Donald Trump and Twitter have developed a weird symbiotic relationship over the past few years. It’s hard to tell which organism benefits more from the arrangement, but it’s impossible to imagine one existing without the other.
I admit I’m part of the problem. I follow @realdonaldtrump on Twitter. I subtweet. I troll. I feed the monster. I’m one of the passengers on this doomed flight.
Trump Twitter has become an addiction of sorts. It’s one I’m not proud of it. It reminds me of when I was a smoker, and it has approximately the same health benefits.
As with cigarettes, I started Trump Twitter socially at first, over a beer and a laugh with friends. Gradually it became part of my daily routine—with my morning coffee, in the bathroom, after a meal, in the Dunkin’ Donuts’ parking lot. I continued with the habit even after scientific studies found that reading a single Trump tweet takes approximately 15 minutes off your life expectancy.
Two years into my daily self-flagellation, I still wrestle to understand the pernicious appeal of Trump Twitter. At it’s best, Trump’s tweets are misinformed, petulant, mean spirited, dishonest, and trite. At worst, they’re subliterate and borderline incoherent. The president has a tenuous grasp on grammar, spelling, and syntax. Some of his tweets read like a perplexing jumble of subordinate and adjective clauses peppered with RANDOM acts of Capitalization, spastic punctuation!!!, and covfefe.
Despite Trump’s daily challenges to express thoughts in the only language he knows, the guy has 46.8 million followers on Twitter and finished second in the 2016 popular vote with nearly 63 million ballots. His message—whatever it is he’s trying to say— is clearly resonating with a sizable chunk of people, in addition to the Russian bots. To force my original metaphor, a lot of people got on this flight willfully.

§ **Given problem A**
According to the essay on the Trump Twitter habit, how many followers does Trump have on Twitter?
§ **Given problem B**
Carry on the essay about the Trump Twitter habit, starting right after its last sentence.

§ **Dataset records**
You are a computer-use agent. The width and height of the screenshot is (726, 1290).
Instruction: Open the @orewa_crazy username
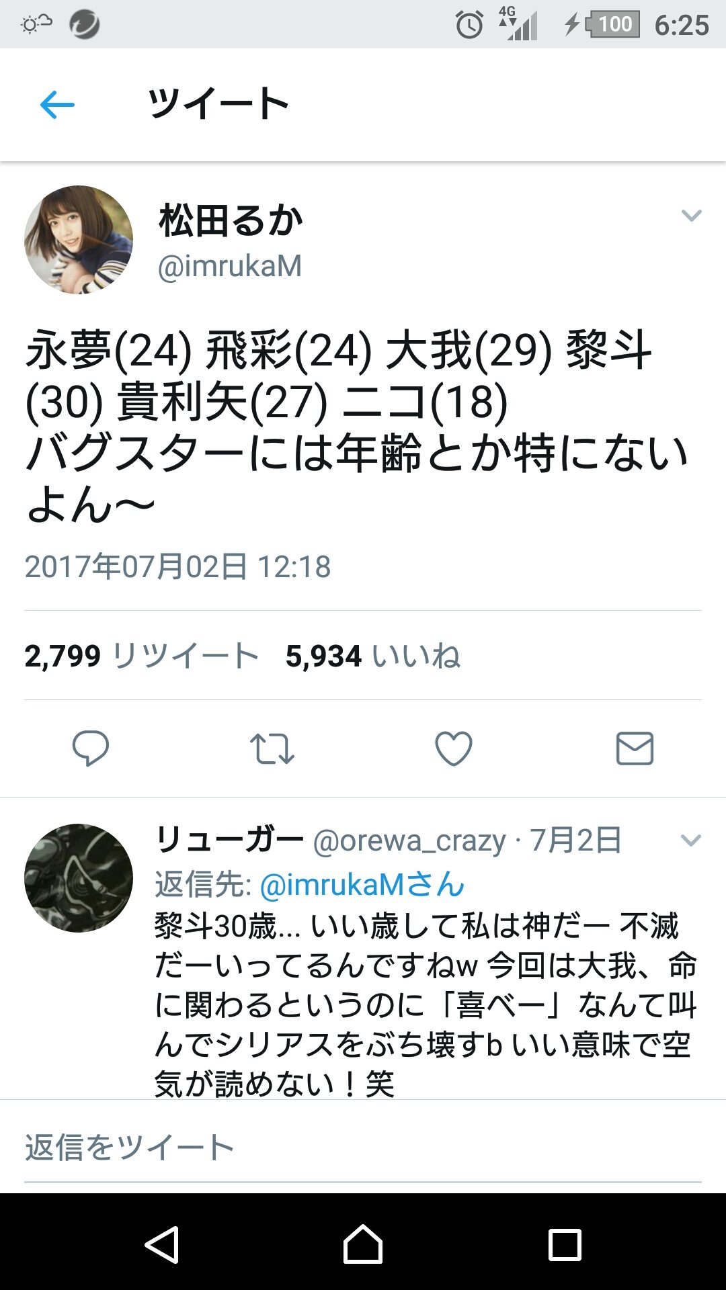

--

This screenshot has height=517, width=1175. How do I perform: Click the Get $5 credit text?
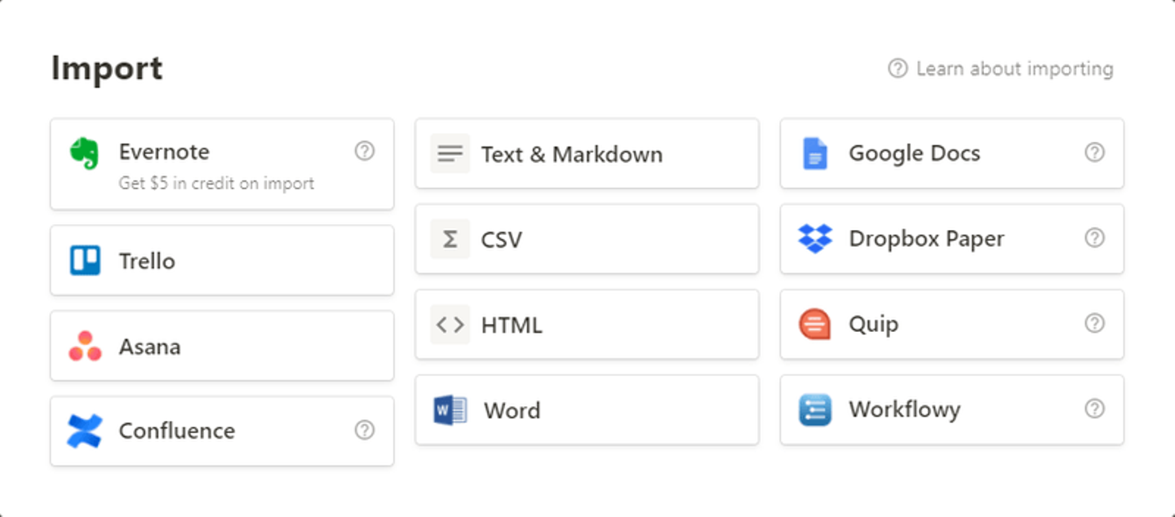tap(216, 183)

§ **Task response A**
46.8 million.

§ **Task response B**
There have been many attempts to solve the riddle of Trump Twitter over the years. But in the season of hot takes, the best explanation I’ve found is actually a literary criticism of Holden Caulfield.
In 1992, British novelist David Lodge wrote an article which was first published in the Independent on Sunday and later reprinted in The Art of Fiction, analyzing the narrative style in J.D. Salinger’s seminar novel, The Catcher in the Rye. To be clear, the article has nothing to do with the U.S. president, yet it’s the best thing I’ve read on the chemistry of Trump’s prose.
Consider Lodge’s basic description of Holden Caulfield’s first-person narrative style, which he says is written in a way that you don’t so much read as listen to.
“There’s a lot of repetition (because elegant variation in vocabulary requires careful thought) especially of slang… Holden expresses the strength of his feelings by exaggeration, the device rhetoricians call hyperbole. The syntax is simple. Sentences are typically short and uncomplicated. Many of them aren’t properly formed, lacking a finite verb. There are grammatical mistakes such as speakers often make. In longer sentences, clauses are strung together as they seem to occur to the speaker, rather than being subordinated to each other in complex structures.”
The similarities go beyond speech patterns. Both Holden and Trump are the spoiled scion of affluent New York families who live self-absorbed lives of adolescent fantasy as they wage a lonely and Quixotic battle against “phony jerks” and “fake news media,” respectively.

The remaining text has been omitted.